Additional information regarding the Capital Increase and the procedures for exercising preemptive right and subscription of the remaining shares not subscribed required by applicable law will be described in "Notice to Shareholders" to be disclosed in due time to the Company's shareholders and to the market in general and information regarding the Subscription Bonus will be also described in the management proposal for the Extraordinary General Meeting of the Company that will be convened to approve the Capital Increase.
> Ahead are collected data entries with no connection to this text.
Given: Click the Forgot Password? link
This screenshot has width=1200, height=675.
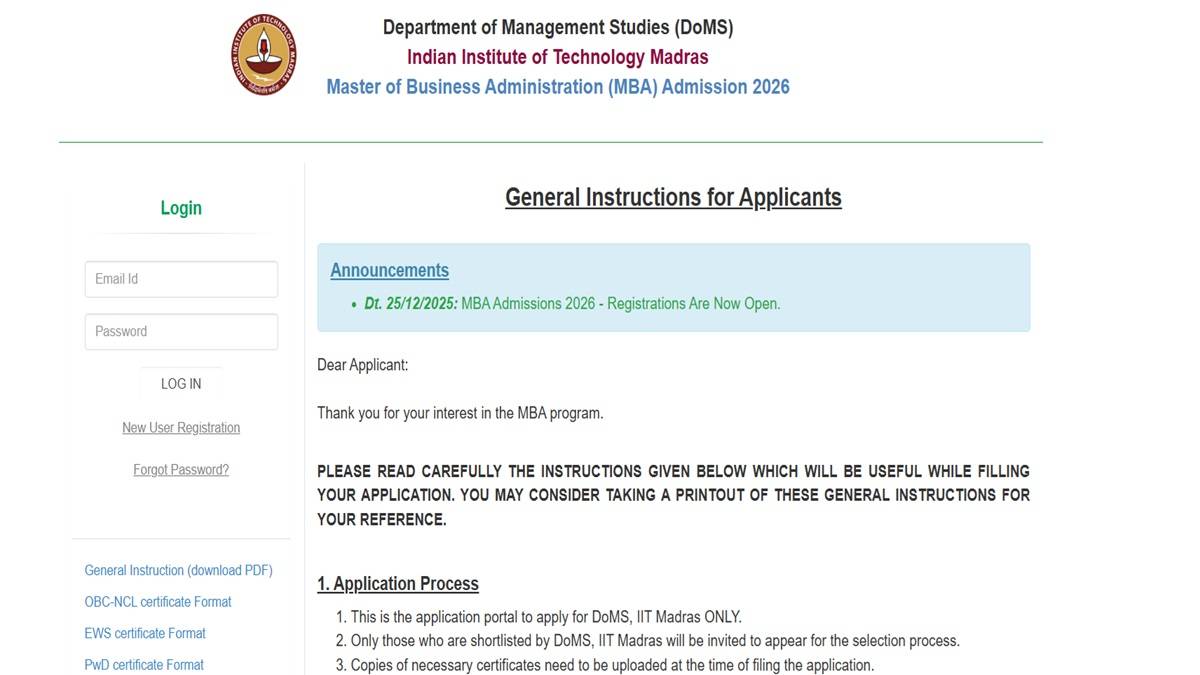Looking at the screenshot, I should (x=181, y=470).
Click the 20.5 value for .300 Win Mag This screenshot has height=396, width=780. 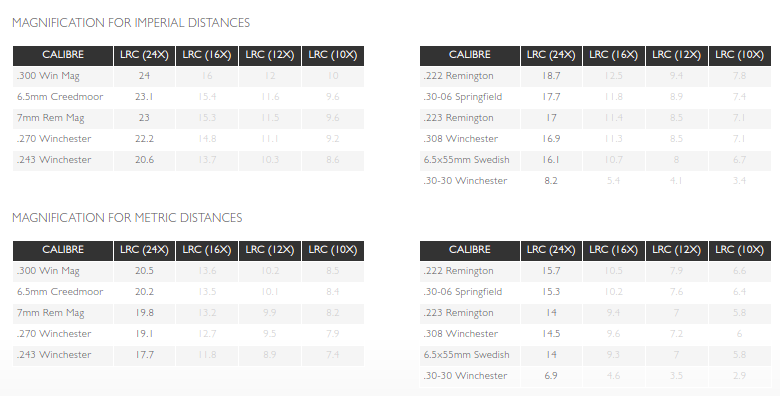pyautogui.click(x=144, y=271)
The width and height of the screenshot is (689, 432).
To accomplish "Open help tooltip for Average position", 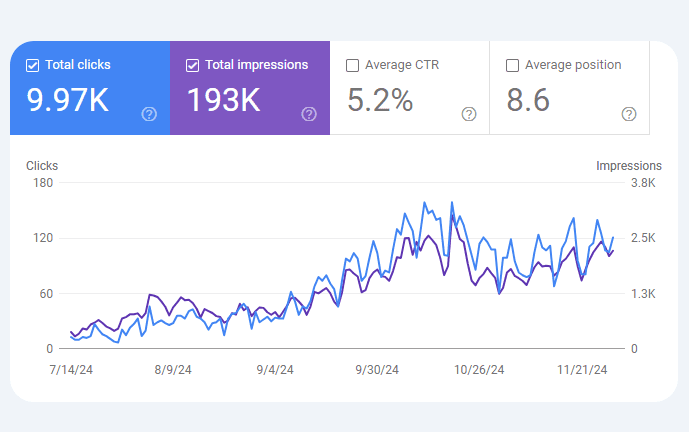I will (x=629, y=114).
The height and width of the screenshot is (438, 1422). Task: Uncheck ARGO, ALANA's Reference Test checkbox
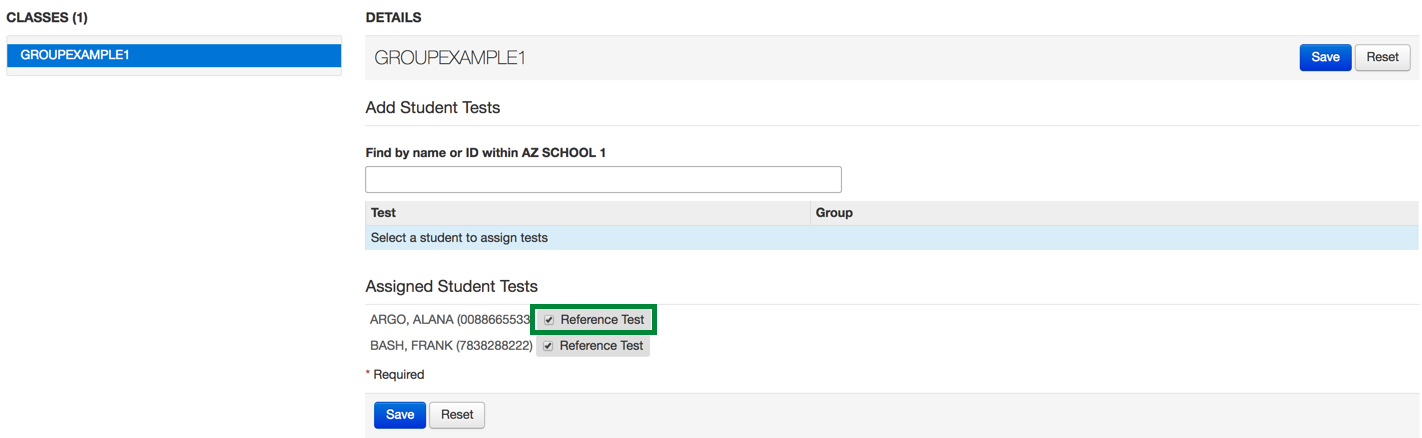point(549,320)
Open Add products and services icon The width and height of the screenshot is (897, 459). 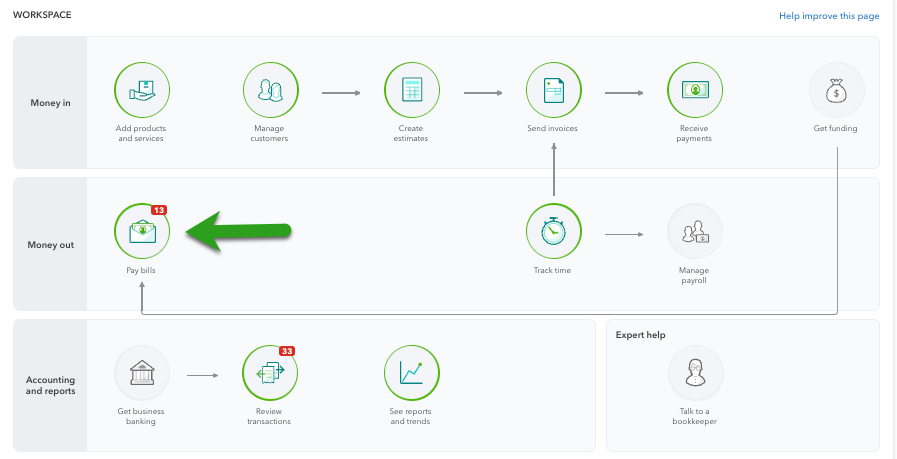142,90
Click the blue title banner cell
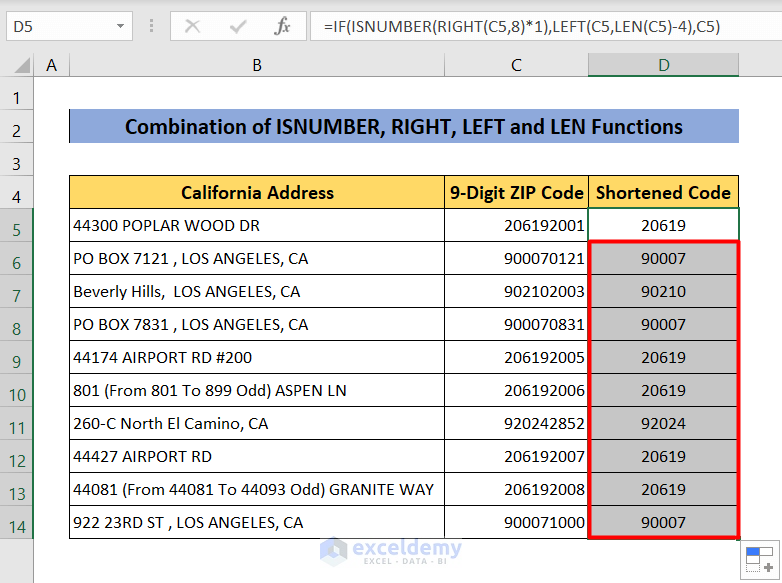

In order to promote additional clarifications to this Material Fact, the Company will hold a conference call tomorrow, accordingly to the following information:

Portuguese

English

Wednesday, September 12th, 2018

  • 08:30 a.m. (US ET)

  • 09:30 a.m. (Brasília)

Phone: +55 (11) 2188-0155

Code: Minerva Replay: +55 (11) 2188-0400

Code: Minerva

Wednesday, September 12th, 2018

  • 09:30 a.m. (US ET)

  • 10:30 p.m. (Brasília)

Phone: +1 (646) 843 6054

Code: Minerva Replay: +55 (11) 2188-0400

Code: Minerva

Lastly, the Company reaffirms its commitment to keep the shareholders and the market in general informed about any developments of this matter, as well as any other matters that are relevant to the market.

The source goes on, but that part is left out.